TASK GOAL:
Swap "Instruction" for "Directive" in every one of the rows below, and leave all other text unchanged.

RECORDS FOR THE TASK:

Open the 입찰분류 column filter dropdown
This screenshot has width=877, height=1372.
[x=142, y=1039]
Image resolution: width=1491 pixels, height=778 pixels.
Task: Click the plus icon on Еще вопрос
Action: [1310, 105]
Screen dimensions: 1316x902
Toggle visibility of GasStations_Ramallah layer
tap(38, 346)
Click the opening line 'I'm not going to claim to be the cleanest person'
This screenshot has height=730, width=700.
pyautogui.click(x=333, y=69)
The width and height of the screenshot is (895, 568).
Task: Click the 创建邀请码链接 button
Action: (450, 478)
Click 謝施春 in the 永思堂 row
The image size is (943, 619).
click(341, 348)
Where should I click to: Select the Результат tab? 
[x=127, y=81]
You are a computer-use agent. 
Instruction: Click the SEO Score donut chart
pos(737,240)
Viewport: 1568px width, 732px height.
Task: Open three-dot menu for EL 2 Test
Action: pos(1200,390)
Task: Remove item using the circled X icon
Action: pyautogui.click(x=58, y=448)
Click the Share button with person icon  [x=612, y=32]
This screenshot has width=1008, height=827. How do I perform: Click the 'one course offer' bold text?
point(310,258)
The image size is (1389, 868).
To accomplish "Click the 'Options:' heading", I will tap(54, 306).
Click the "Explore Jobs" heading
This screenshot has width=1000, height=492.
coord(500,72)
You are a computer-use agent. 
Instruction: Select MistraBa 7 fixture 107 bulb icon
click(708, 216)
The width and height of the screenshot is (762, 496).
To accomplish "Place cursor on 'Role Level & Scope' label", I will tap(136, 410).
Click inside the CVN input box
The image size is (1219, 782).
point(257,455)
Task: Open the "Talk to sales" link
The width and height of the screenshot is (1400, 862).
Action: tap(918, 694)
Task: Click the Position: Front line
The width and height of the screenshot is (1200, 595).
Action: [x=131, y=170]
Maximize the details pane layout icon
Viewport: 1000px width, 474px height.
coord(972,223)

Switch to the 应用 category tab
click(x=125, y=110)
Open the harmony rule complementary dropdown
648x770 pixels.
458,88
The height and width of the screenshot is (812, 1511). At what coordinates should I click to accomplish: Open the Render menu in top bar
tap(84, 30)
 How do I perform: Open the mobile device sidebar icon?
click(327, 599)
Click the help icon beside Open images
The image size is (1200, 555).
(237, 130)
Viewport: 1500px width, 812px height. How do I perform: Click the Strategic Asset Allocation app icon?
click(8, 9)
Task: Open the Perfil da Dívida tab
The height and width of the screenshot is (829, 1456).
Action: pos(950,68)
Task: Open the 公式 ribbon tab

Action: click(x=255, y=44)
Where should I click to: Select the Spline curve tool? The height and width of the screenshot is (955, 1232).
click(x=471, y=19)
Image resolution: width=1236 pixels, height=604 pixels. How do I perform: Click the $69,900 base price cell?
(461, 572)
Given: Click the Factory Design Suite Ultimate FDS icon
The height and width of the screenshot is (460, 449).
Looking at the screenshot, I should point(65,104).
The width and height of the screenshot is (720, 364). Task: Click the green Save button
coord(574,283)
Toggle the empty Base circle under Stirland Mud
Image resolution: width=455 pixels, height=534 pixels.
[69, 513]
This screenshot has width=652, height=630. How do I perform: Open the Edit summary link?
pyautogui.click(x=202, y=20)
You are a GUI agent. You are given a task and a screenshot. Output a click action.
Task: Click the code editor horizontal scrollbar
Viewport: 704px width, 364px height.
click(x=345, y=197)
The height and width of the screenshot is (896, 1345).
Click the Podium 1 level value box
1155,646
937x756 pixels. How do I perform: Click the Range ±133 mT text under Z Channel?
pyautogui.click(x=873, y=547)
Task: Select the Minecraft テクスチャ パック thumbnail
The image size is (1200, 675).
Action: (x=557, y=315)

WRITTEN SOLUTION:
Open the 입찰분류 column filter dropdown
This screenshot has width=877, height=1372.
[x=142, y=1039]
Image resolution: width=1491 pixels, height=778 pixels.
Task: Click the plus icon on Еще вопрос
Action: [1310, 105]
Screen dimensions: 1316x902
Toggle visibility of GasStations_Ramallah layer
tap(38, 346)
Click the opening line 'I'm not going to claim to be the cleanest person'
This screenshot has height=730, width=700.
pyautogui.click(x=333, y=69)
The width and height of the screenshot is (895, 568).
Task: Click the 创建邀请码链接 button
Action: (450, 478)
Click 謝施春 in the 永思堂 row
The image size is (943, 619).
click(341, 348)
Where should I click to: Select the Результат tab? 
[x=127, y=81]
You are a computer-use agent. 
Directive: Click the SEO Score donut chart
pos(737,240)
Viewport: 1568px width, 732px height.
Task: Open three-dot menu for EL 2 Test
Action: pos(1200,390)
Task: Remove item using the circled X icon
Action: pyautogui.click(x=58, y=448)
Click the Share button with person icon  [x=612, y=32]
This screenshot has width=1008, height=827. How do I perform: Click the 'one course offer' bold text?
point(310,258)
The image size is (1389, 868).
To accomplish "Click the 'Options:' heading", I will tap(54, 306).
Click the "Explore Jobs" heading
This screenshot has width=1000, height=492.
coord(500,72)
You are a computer-use agent. 
Directive: Select MistraBa 7 fixture 107 bulb icon
click(708, 216)
The width and height of the screenshot is (762, 496).
To accomplish "Place cursor on 'Role Level & Scope' label", I will tap(136, 410).
Click inside the CVN input box
The image size is (1219, 782).
point(257,455)
Task: Open the "Talk to sales" link
The width and height of the screenshot is (1400, 862).
Action: tap(918, 694)
Task: Click the Position: Front line
The width and height of the screenshot is (1200, 595).
Action: [x=131, y=170]
Maximize the details pane layout icon
Viewport: 1000px width, 474px height.
coord(972,223)

Switch to the 应用 category tab
click(x=125, y=110)
Open the harmony rule complementary dropdown
648x770 pixels.
458,88
The height and width of the screenshot is (812, 1511). At what coordinates should I click to accomplish: Open the Render menu in top bar
tap(84, 30)
 How do I perform: Open the mobile device sidebar icon?
click(327, 599)
Click the help icon beside Open images
The image size is (1200, 555).
(237, 130)
Viewport: 1500px width, 812px height. How do I perform: Click the Strategic Asset Allocation app icon?
click(8, 9)
Task: Open the Perfil da Dívida tab
The height and width of the screenshot is (829, 1456).
Action: pos(950,68)
Task: Open the 公式 ribbon tab

Action: click(x=255, y=44)
Where should I click to: Select the Spline curve tool? The height and width of the screenshot is (955, 1232).
click(x=471, y=19)
Image resolution: width=1236 pixels, height=604 pixels. How do I perform: Click the $69,900 base price cell?
(461, 572)
Given: Click the Factory Design Suite Ultimate FDS icon
The height and width of the screenshot is (460, 449).
Looking at the screenshot, I should point(65,104).
The width and height of the screenshot is (720, 364). Task: Click the green Save button
coord(574,283)
Toggle the empty Base circle under Stirland Mud
Image resolution: width=455 pixels, height=534 pixels.
[69, 513]
This screenshot has width=652, height=630. How do I perform: Open the Edit summary link?
pyautogui.click(x=202, y=20)
You are a GUI agent. You are given a task and a screenshot. Output a click action.
Task: Click the code editor horizontal scrollbar
Viewport: 704px width, 364px height.
click(x=345, y=197)
The height and width of the screenshot is (896, 1345).
Click the Podium 1 level value box
1155,646
937x756 pixels. How do I perform: Click the Range ±133 mT text under Z Channel?
pyautogui.click(x=873, y=547)
Task: Select the Minecraft テクスチャ パック thumbnail
The image size is (1200, 675).
Action: (x=557, y=315)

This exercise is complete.